In the cathedral of Saint Maurice in Vienne, the King of France and his son, the King of Navarre, were sitting next to him when he issued the decree. Under pain of excommunication, no one was allowed to speak at that occasion except when asked by the Pope. The Templars who appeared in Vienne to defend their order were not allowed to present their case—the cardinals of the collegium originally ruled that they should be allowed to raise a defense, but the arrival of the King of France in Vienne put pressure on the collegium, and that decision was revoked.

Papacy in the 14th century[edit]


After the arrest of the Bishop of Pamiers by Philip IV of France in 1301, Pope Boniface VIII issued the bull Salvator Mundi, retracting all privileges granted to the French king by previous popes, and a few weeks later Ausculta fili with charges against the king, summoning him before a council to Rome. In a bold assertion of papal sovereignty, Boniface declared that "God has placed us over the Kings and Kingdoms."
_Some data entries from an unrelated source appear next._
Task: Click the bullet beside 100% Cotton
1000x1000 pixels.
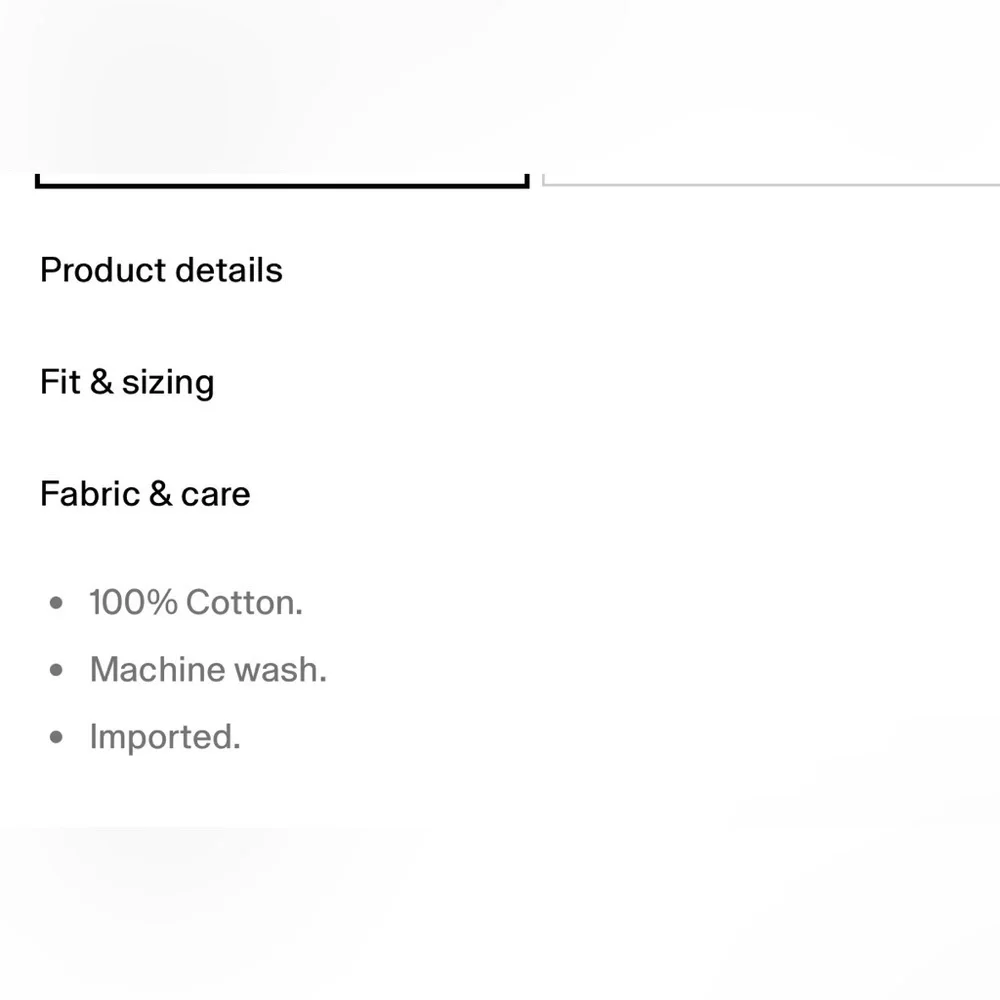Action: pos(56,603)
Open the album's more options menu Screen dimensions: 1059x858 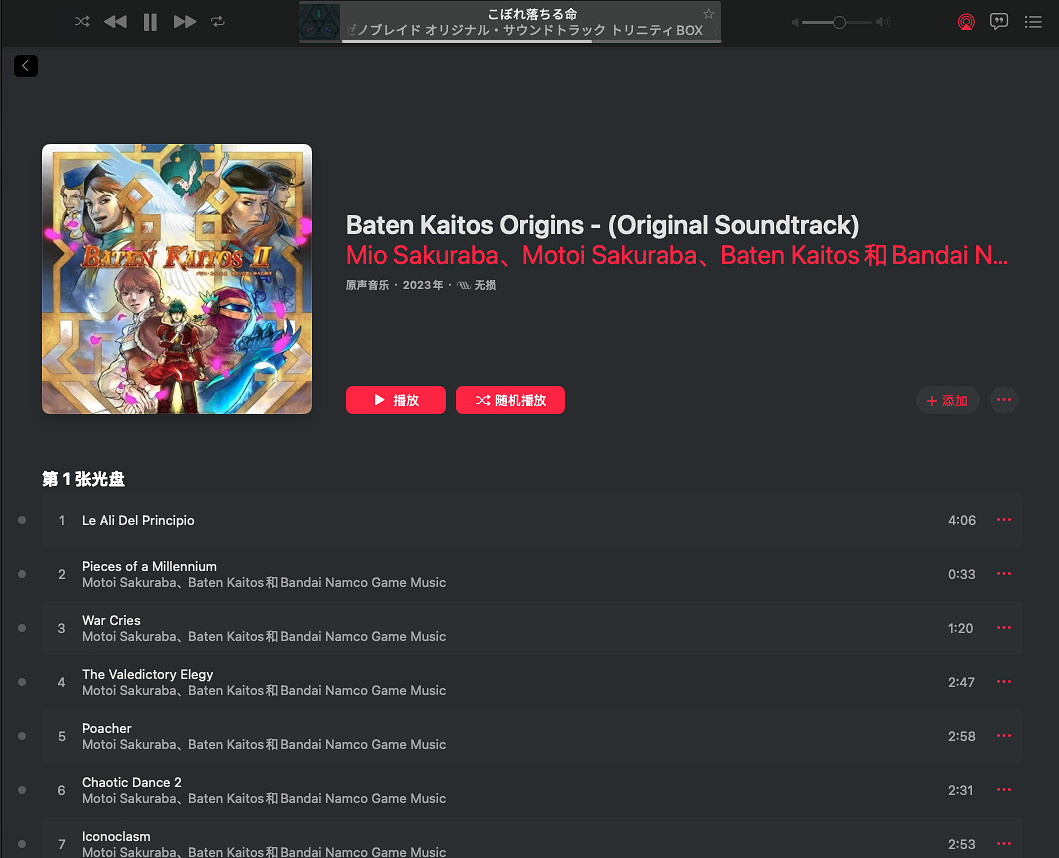(1004, 400)
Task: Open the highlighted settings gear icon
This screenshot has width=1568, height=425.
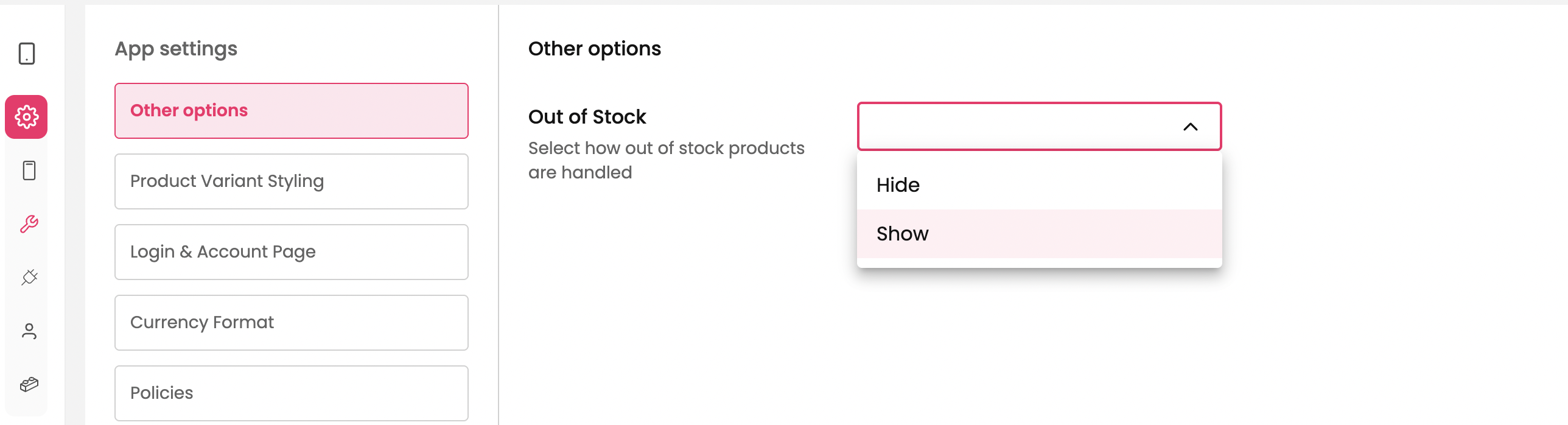Action: (x=27, y=117)
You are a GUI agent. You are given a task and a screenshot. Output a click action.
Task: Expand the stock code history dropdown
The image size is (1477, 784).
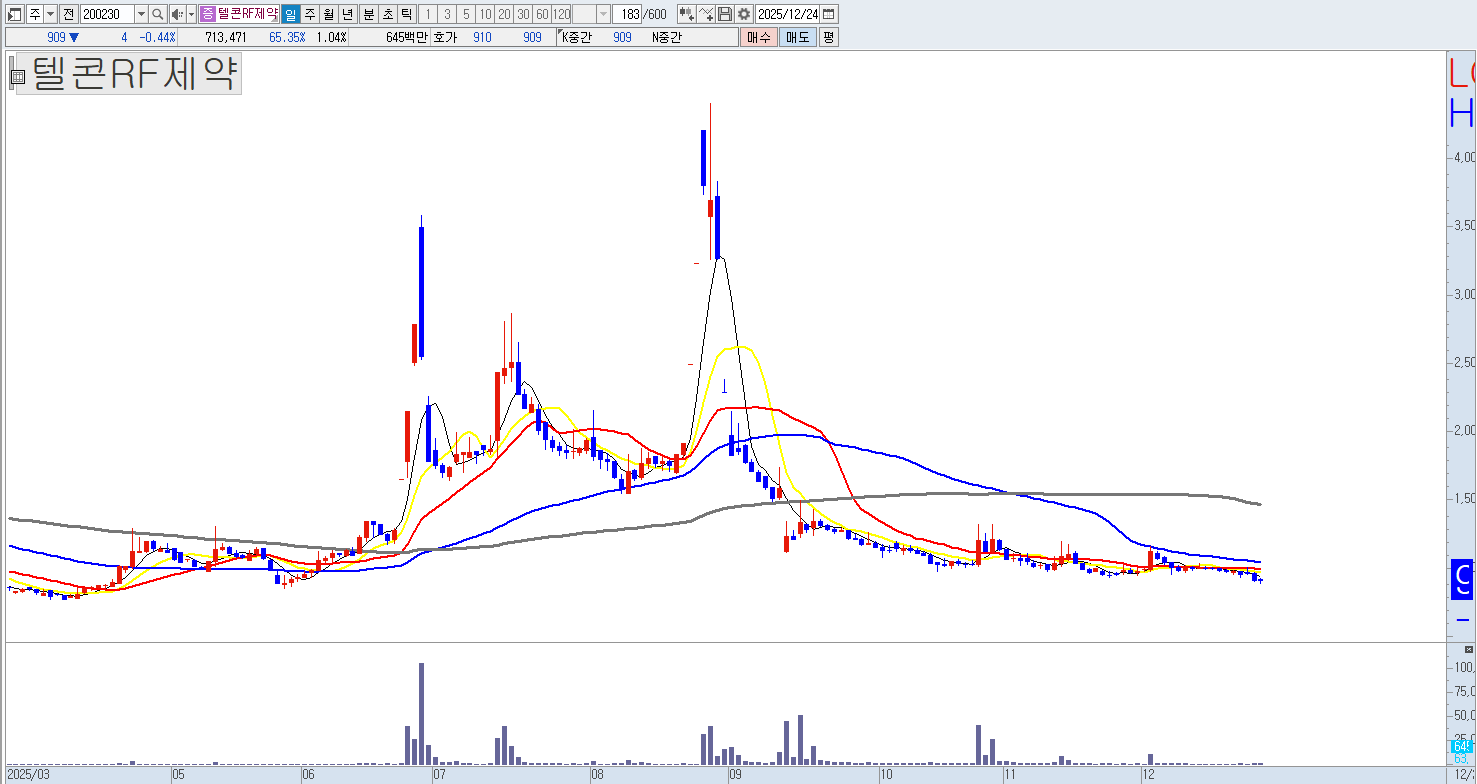pyautogui.click(x=140, y=14)
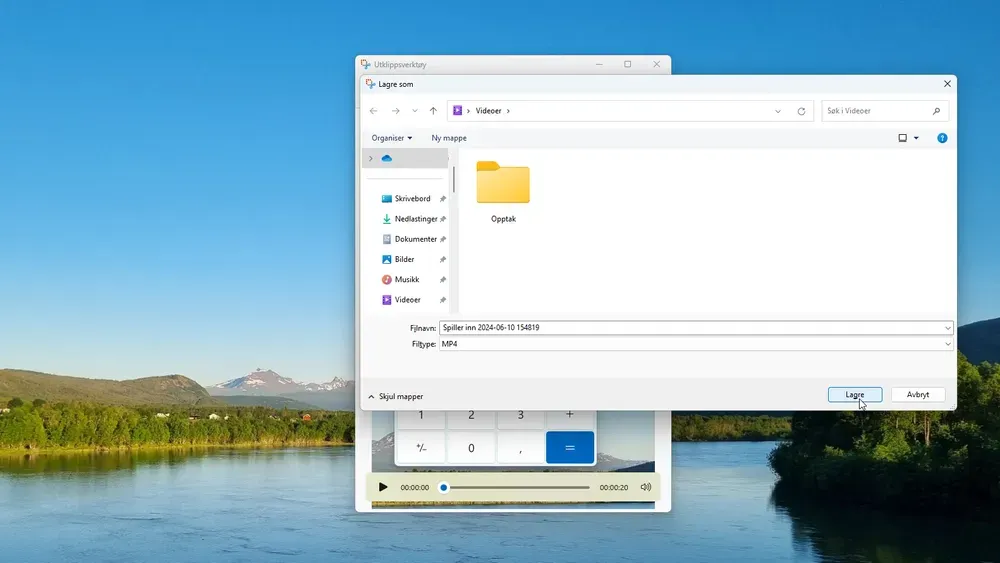Open Nedlastinger in the sidebar
The width and height of the screenshot is (1000, 563).
point(415,219)
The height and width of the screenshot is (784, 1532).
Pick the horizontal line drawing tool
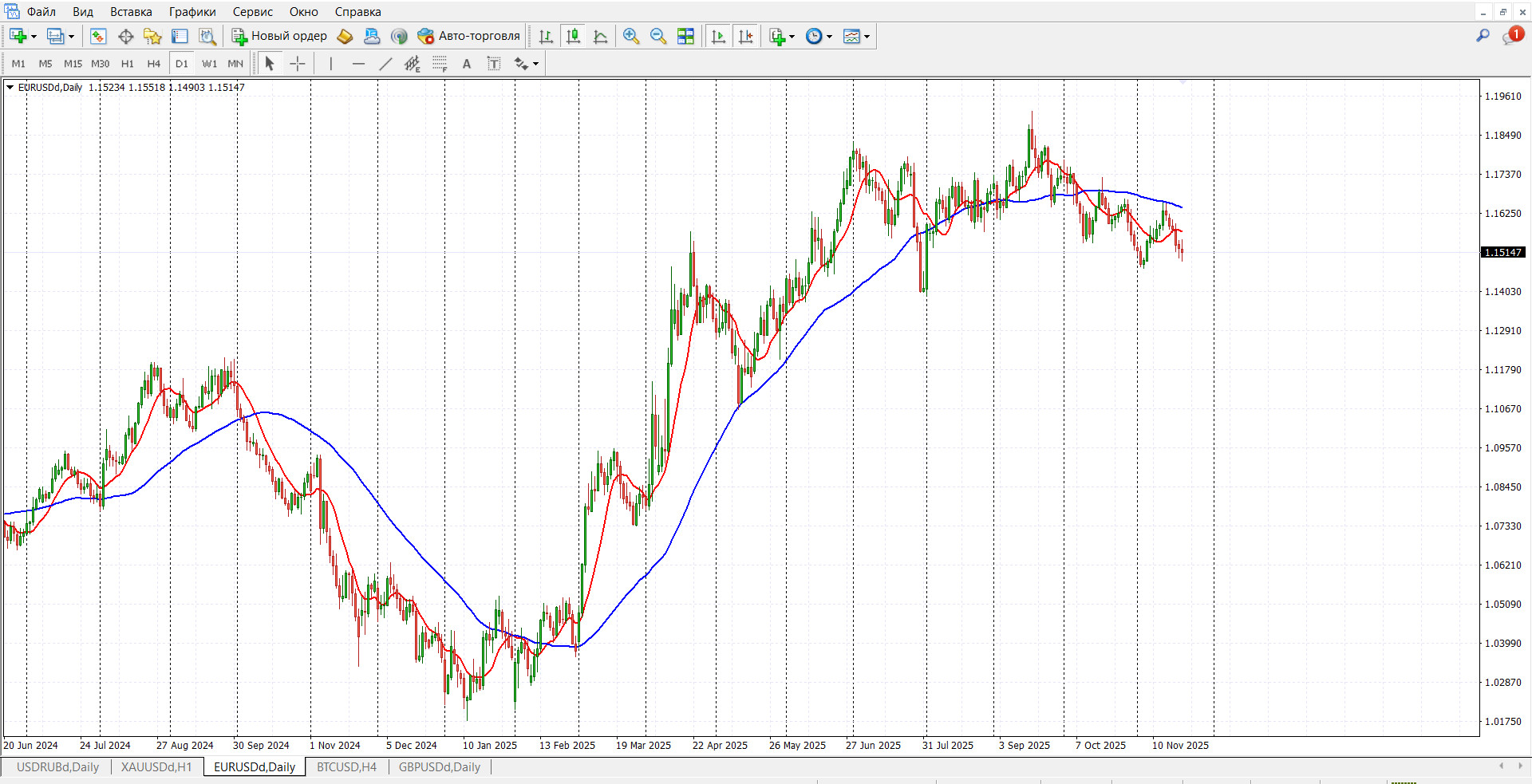358,64
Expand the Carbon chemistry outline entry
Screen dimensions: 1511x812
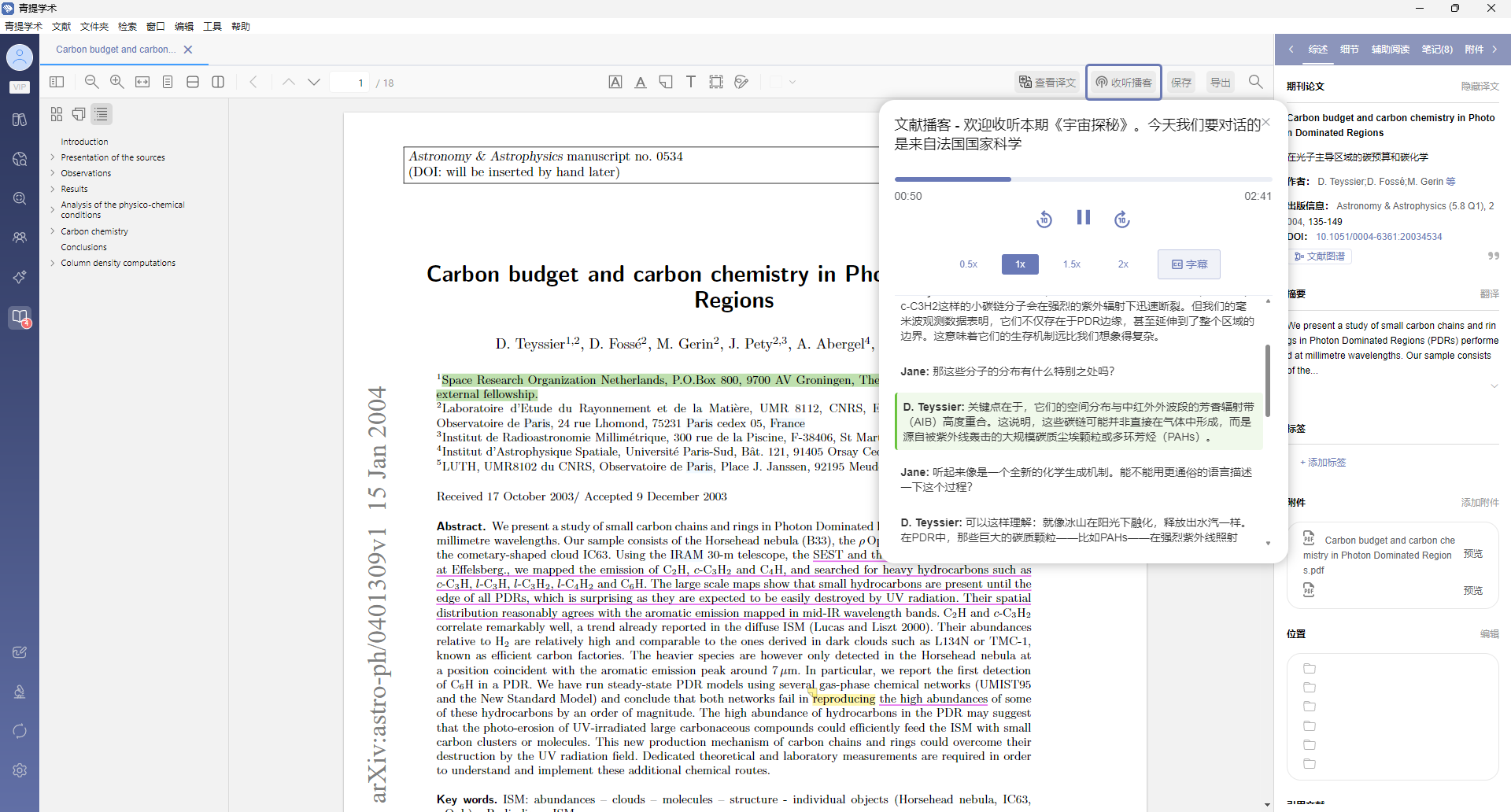53,231
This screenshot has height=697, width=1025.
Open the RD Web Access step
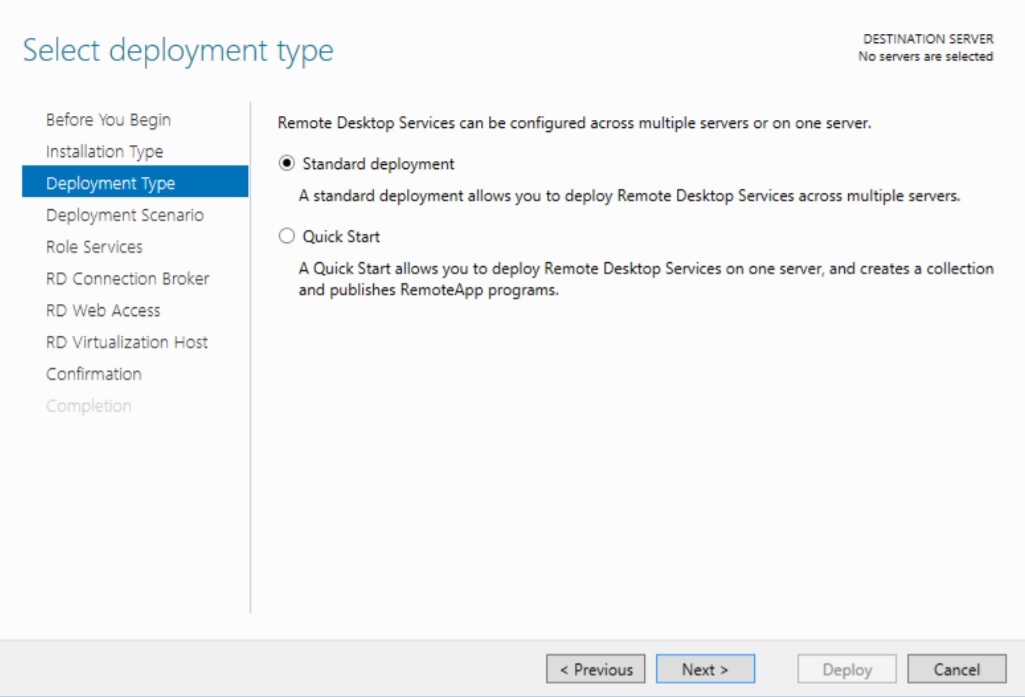pyautogui.click(x=103, y=311)
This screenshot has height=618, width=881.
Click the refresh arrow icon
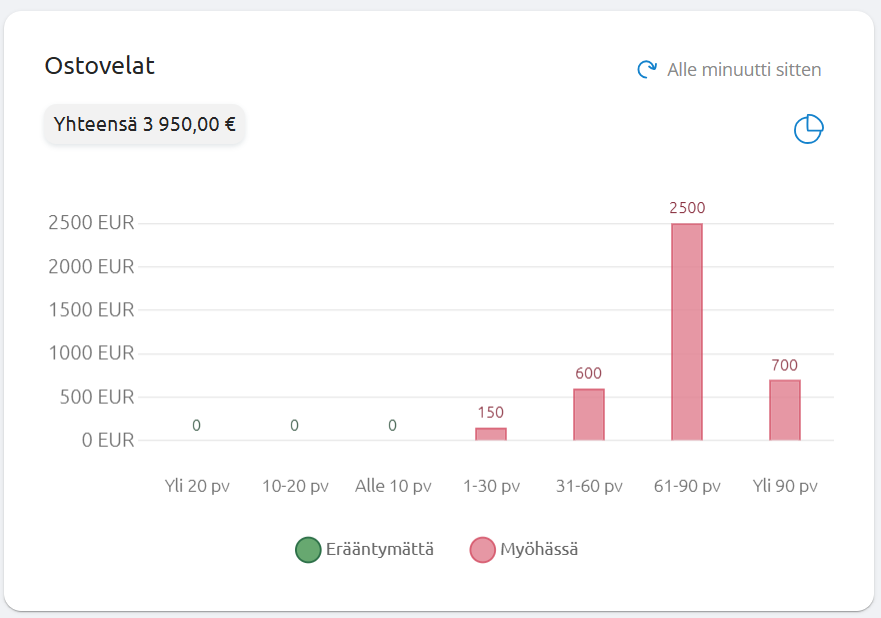point(647,70)
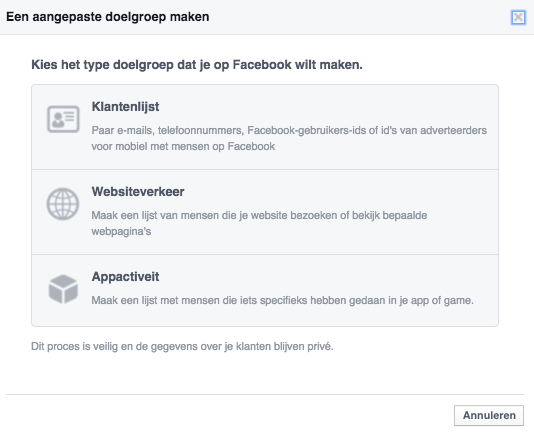This screenshot has height=433, width=534.
Task: Click the 'Kies het type doelgroep' heading
Action: click(x=197, y=65)
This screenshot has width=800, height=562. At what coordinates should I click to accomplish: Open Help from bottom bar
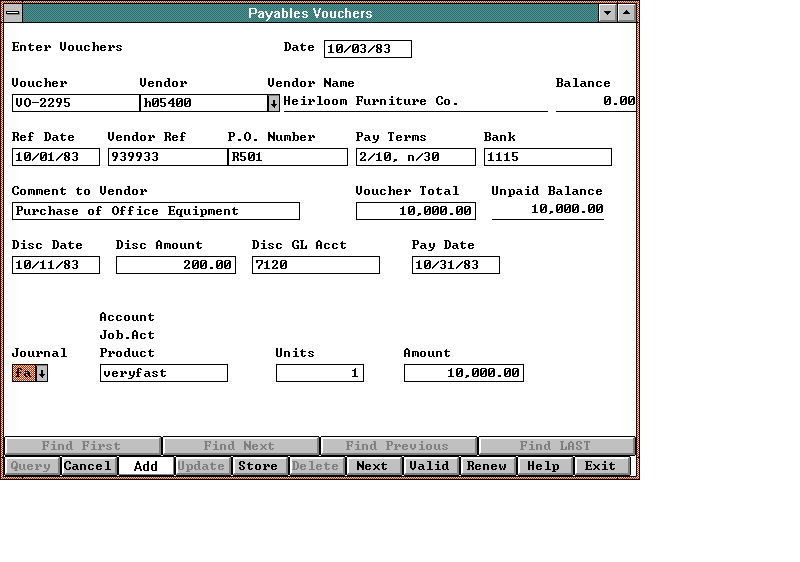(x=544, y=466)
In response, Philip wrote "Your venerable conceitedness may know, that we are nobody's vassal in temporal matters," and called for a meeting of the Estates General, a council of the lords of France, who had supported his position. The King of France issued charges of sodomy, simony, sorcery, and heresy against the pope and summoned him before the council. The pope's response was the strongest affirmation to date of papal sovereignty. In Unam sanctam (18 November 1302), he decreed that "it is necessary to salvation that every human creature be subject to the Roman pontiff."

He was preparing a bull that would excommunicate the King of France and put the interdict over France when in September 1303, William Nogaret, the strongest critic of the papacy in the French inner circle, led a delegation to Rome, with intentionally loose orders by the king to bring the pope, if necessary by force, before a council to rule on the charges brought against him. Nogaret coordinated with the cardinals of the Colonna family, long-standing rivals against whom the pope had even preached a crusade earlier in his papacy. In 1303 French and Italian troops attacked the pope in Anagni, his home town, and arrested him. He was freed three days later by the population of Anagni. Boniface VIII, then 68 years of age, was deeply shattered by this attack on his own person and died a few weeks later.


Clement V in a later engraving

In reaction to the intransigence of Popes like Boniface VIII, the French tightened their influence under the papacy, eventually reducing the Popes to puppets and stacking the Papal court with French clerics.[10]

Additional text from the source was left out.